- **TASK INSTRUCTIONS**
Once the line holding "You are a computer-use agent. Image" is found in the entries below, restate it and each line after it word for word, with no pictures.

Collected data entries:
--------------------------------

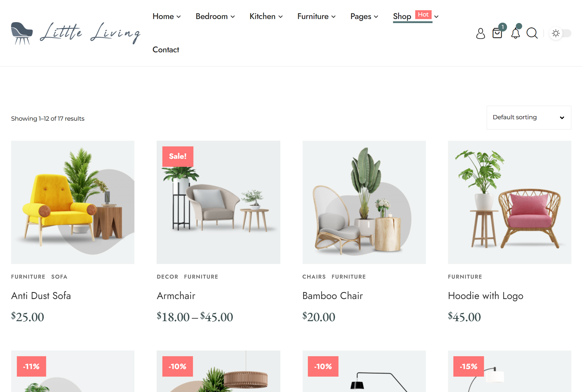Open search with magnifier icon
Viewport: 588px width, 392px height.
[532, 33]
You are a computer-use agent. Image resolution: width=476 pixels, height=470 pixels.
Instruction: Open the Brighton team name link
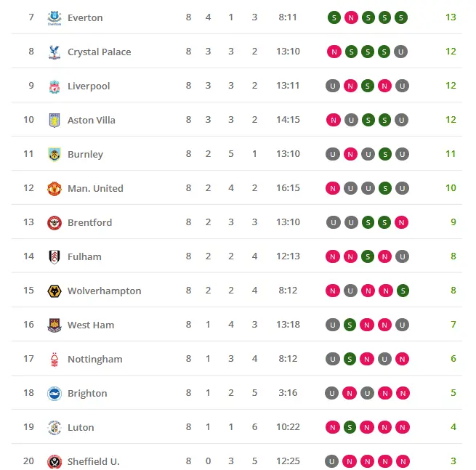click(87, 393)
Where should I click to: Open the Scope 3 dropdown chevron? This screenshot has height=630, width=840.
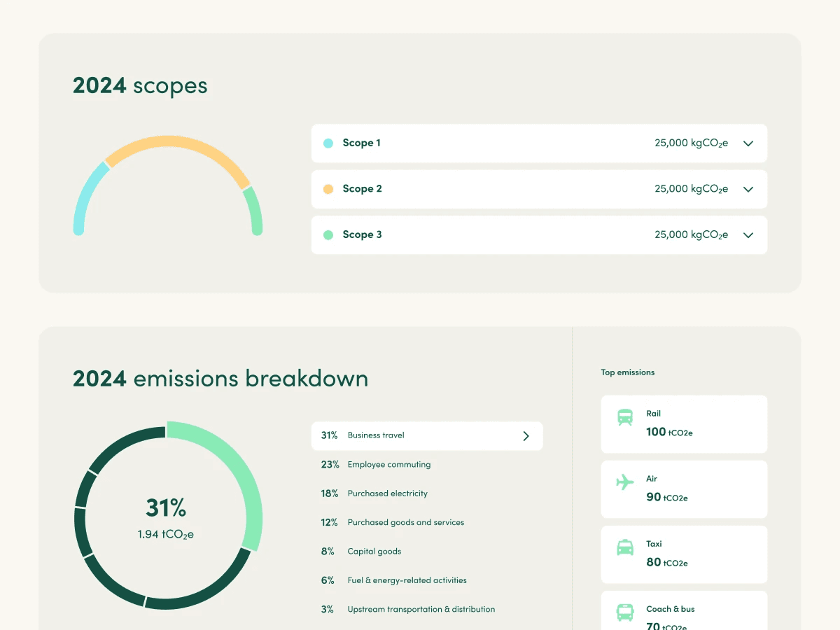click(x=748, y=235)
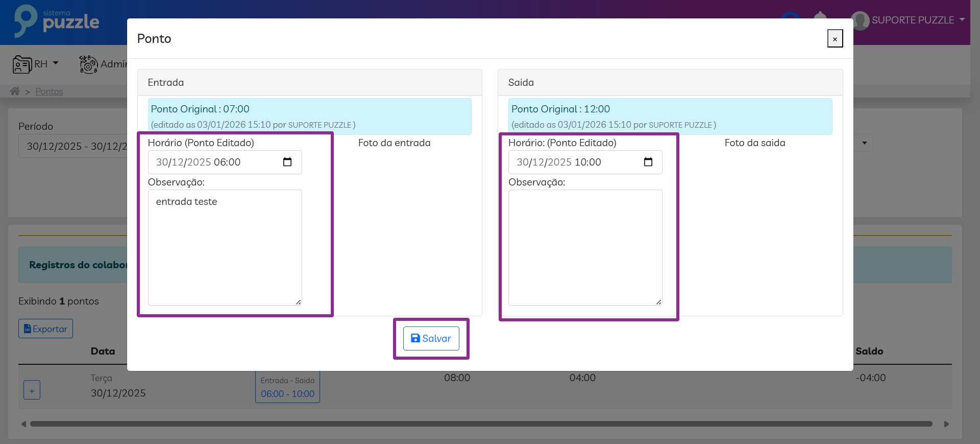Click the home icon in breadcrumb
The height and width of the screenshot is (444, 980).
(15, 91)
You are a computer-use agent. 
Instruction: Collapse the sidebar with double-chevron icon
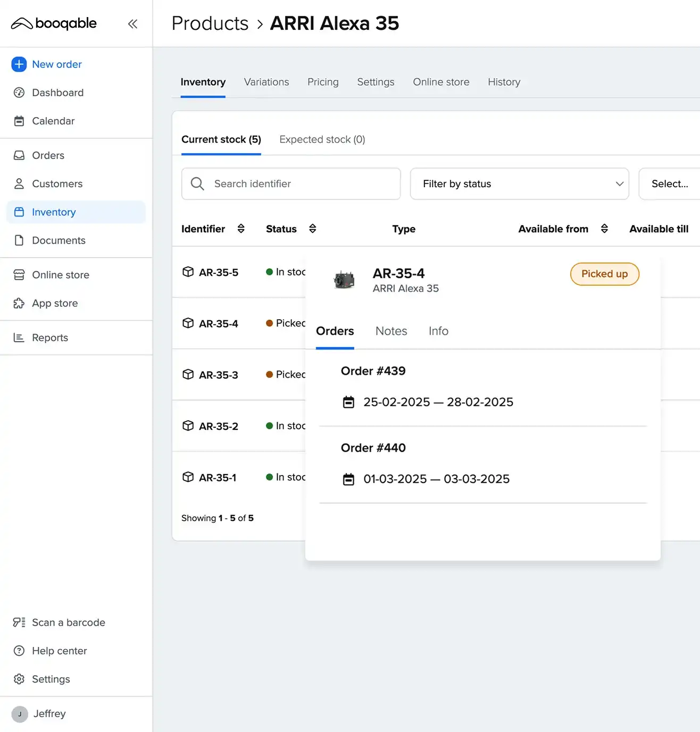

--------------------------------

- **WRITTEN RESPONSE**
You are a computer-use agent. Image resolution: width=476 pixels, height=470 pixels.
Instruction: Open the Brighton team name link
click(87, 393)
Where should I click to: Open the Scope 3 dropdown chevron? This screenshot has height=630, width=840.
click(x=748, y=235)
Click the home icon in breadcrumb
The height and width of the screenshot is (444, 980).
(15, 91)
You are a computer-use agent. 
Instruction: Collapse the sidebar with double-chevron icon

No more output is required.